EXERCISE DIRECTIONS: Copy out the entries that follow, exactly as written.

Stored records:

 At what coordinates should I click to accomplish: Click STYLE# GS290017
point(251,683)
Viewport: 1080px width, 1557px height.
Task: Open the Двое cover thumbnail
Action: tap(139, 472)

OUTPUT BELOW:
 At what coordinates should I click to accomplish: Click STYLE# GS290017
point(251,683)
Viewport: 1080px width, 1557px height.
Task: Open the Двое cover thumbnail
Action: tap(139, 472)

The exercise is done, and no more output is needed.